• _Source records_
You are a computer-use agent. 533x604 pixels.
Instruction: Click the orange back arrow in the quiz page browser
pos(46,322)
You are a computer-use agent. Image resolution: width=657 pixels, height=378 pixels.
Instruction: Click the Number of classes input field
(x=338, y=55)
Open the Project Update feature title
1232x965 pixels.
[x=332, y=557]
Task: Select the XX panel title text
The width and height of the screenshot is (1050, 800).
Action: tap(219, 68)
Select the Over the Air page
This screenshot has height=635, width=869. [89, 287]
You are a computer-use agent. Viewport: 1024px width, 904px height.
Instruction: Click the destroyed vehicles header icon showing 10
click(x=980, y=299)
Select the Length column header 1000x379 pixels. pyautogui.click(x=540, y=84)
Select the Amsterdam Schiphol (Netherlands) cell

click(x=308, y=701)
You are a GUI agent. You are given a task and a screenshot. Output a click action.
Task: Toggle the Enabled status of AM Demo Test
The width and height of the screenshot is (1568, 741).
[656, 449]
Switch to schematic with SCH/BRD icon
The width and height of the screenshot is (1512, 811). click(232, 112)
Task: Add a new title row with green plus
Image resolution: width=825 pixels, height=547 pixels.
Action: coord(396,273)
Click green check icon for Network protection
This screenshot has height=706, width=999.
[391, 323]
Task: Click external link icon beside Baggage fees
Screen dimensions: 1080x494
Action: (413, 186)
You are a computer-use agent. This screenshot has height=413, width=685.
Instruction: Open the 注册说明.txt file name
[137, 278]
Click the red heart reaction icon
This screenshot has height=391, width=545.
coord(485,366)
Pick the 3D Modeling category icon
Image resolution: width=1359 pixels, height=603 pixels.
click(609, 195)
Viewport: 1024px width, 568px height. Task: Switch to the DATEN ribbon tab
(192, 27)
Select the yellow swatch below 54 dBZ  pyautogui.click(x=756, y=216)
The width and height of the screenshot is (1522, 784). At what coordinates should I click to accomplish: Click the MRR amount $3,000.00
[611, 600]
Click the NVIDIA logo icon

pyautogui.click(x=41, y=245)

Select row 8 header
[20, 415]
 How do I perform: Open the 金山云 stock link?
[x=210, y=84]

• _Your instructions_
Lay out every line of the data above as a Markdown table with the columns "Row" and "Line," numbering each row and skipping blank lines.

• _Final answer_
| Row | Line |
|---|---|
| 1 | You are a computer-use agent. 533x604 pixels. |
| 2 | Instruction: Click the orange back arrow in the quiz page browser |
| 3 | pos(46,322) |
| 4 | You are a computer-use agent. Image resolution: width=657 pixels, height=378 pixels. |
| 5 | Instruction: Click the Number of classes input field |
| 6 | (x=338, y=55) |
| 7 | Open the Project Update feature title |
| 8 | 1232x965 pixels. |
| 9 | [x=332, y=557] |
| 10 | Task: Select the XX panel title text |
| 11 | The width and height of the screenshot is (1050, 800). |
| 12 | Action: tap(219, 68) |
| 13 | Select the Over the Air page |
| 14 | This screenshot has height=635, width=869. [89, 287] |
| 15 | You are a computer-use agent. Viewport: 1024px width, 904px height. |
| 16 | Instruction: Click the destroyed vehicles header icon showing 10 |
| 17 | click(x=980, y=299) |
| 18 | Select the Length column header 1000x379 pixels. pyautogui.click(x=540, y=84) |
| 19 | Select the Amsterdam Schiphol (Netherlands) cell |
| 20 | click(x=308, y=701) |
| 21 | You are a GUI agent. You are given a task and a screenshot. Output a click action. |
| 22 | Task: Toggle the Enabled status of AM Demo Test |
| 23 | The width and height of the screenshot is (1568, 741). |
| 24 | [656, 449] |
| 25 | Switch to schematic with SCH/BRD icon |
| 26 | The width and height of the screenshot is (1512, 811). click(232, 112) |
| 27 | Task: Add a new title row with green plus |
| 28 | Image resolution: width=825 pixels, height=547 pixels. |
| 29 | Action: coord(396,273) |
| 30 | Click green check icon for Network protection |
| 31 | This screenshot has height=706, width=999. |
| 32 | [391, 323] |
| 33 | Task: Click external link icon beside Baggage fees |
| 34 | Screen dimensions: 1080x494 |
| 35 | Action: (413, 186) |
| 36 | You are a computer-use agent. This screenshot has height=413, width=685. |
| 37 | Instruction: Open the 注册说明.txt file name |
| 38 | [137, 278] |
| 39 | Click the red heart reaction icon |
| 40 | This screenshot has height=391, width=545. |
| 41 | coord(485,366) |
| 42 | Pick the 3D Modeling category icon |
| 43 | Image resolution: width=1359 pixels, height=603 pixels. |
| 44 | click(609, 195) |
| 45 | Viewport: 1024px width, 568px height. Task: Switch to the DATEN ribbon tab |
| 46 | (192, 27) |
| 47 | Select the yellow swatch below 54 dBZ  pyautogui.click(x=756, y=216) |
| 48 | The width and height of the screenshot is (1522, 784). At what coordinates should I click to accomplish: Click the MRR amount $3,000.00 |
| 49 | [611, 600] |
| 50 | Click the NVIDIA logo icon |
| 51 | pyautogui.click(x=41, y=245) |
| 52 | Select row 8 header |
| 53 | [20, 415] |
| 54 |  How do I perform: Open the 金山云 stock link? |
| 55 | [x=210, y=84] |